Take the three pieces that make up the Librería, rosa, Librería, azzurro, and Librería, grigio (2018) triptych, identical in every respect except for the titular color of the bound paper books lining the shelves, all carved from a single piece of wood, painted white with lacquer. From a distance, the void between the books and shelving becomes an additional horizontal black strip, creating a rhythm of alternating white, black, and colored bands that straddle both the two- and three-dimensional. Another recent piece, Vado di sole (2018), consisting of eleven polyhedral wooden blocks painted blue and pink on alternating sides, revels in a play of overlapping colors as one walks around the row of columns diagonally aligned across the gallery space.

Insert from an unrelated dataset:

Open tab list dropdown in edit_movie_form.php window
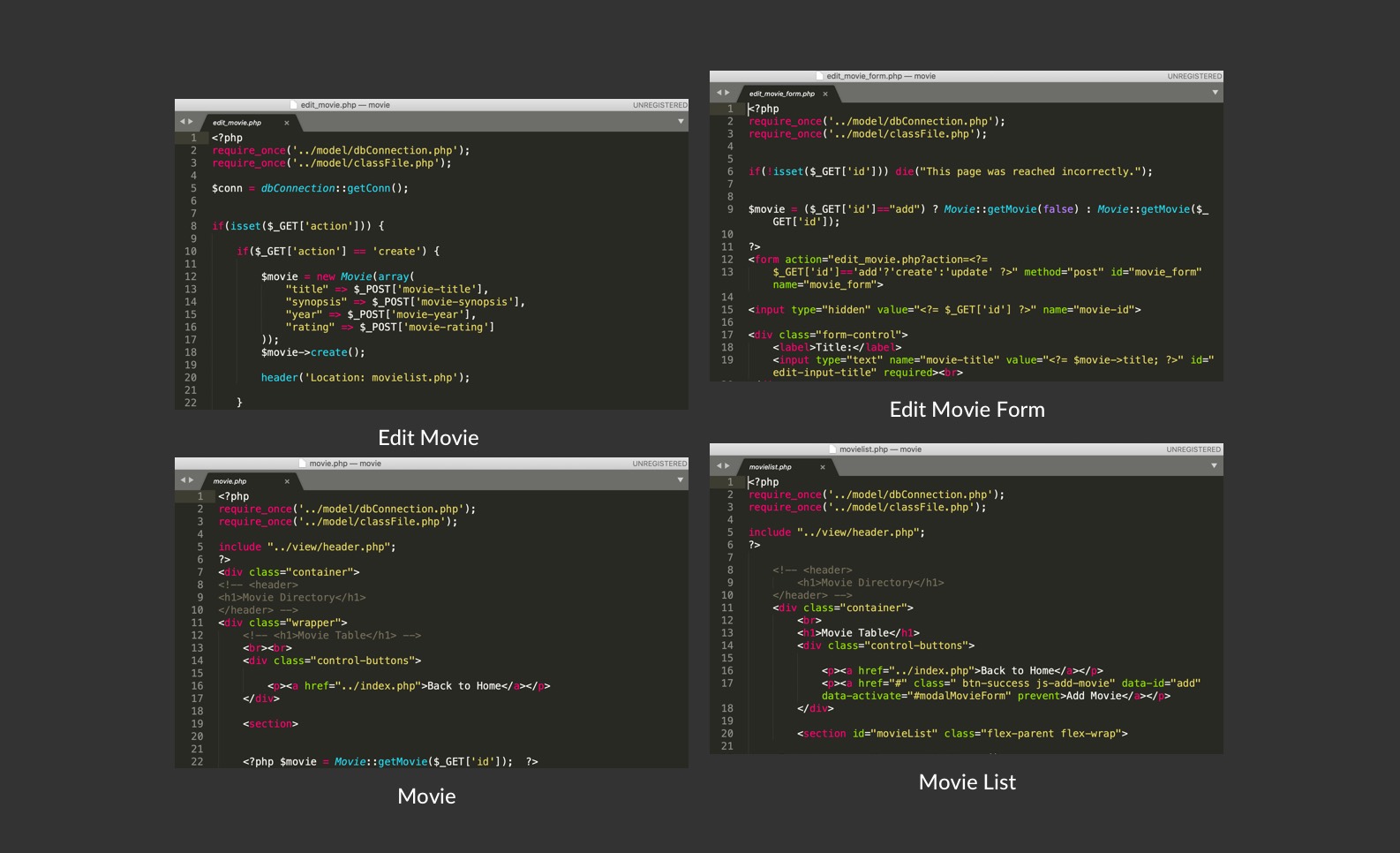 pyautogui.click(x=1215, y=93)
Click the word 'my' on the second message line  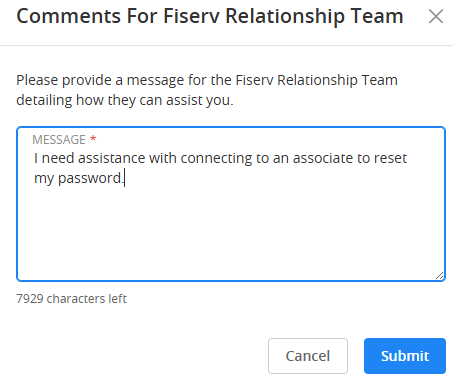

In his practice, Spalletti references a wide range of artistic movements. Caro Rietveld (2007), whose very title reads like a love letter, appropriates one of the Dutch designer’s iconic wooden Zig-Zag chairs, placed atop a sheet of reflective blue glass with a ream of pink tissue paper laid over its seat. The glossy black Disco (1981) — the earliest work in a show spanning several decades of the artist’s career — is a nod to the wide-brimmed hat sported by the Warrior of Capestrano, a limestone statue dating from circa 700 BC found in the artist’s native Abruzzo region — an ongoing source of inspiration for him.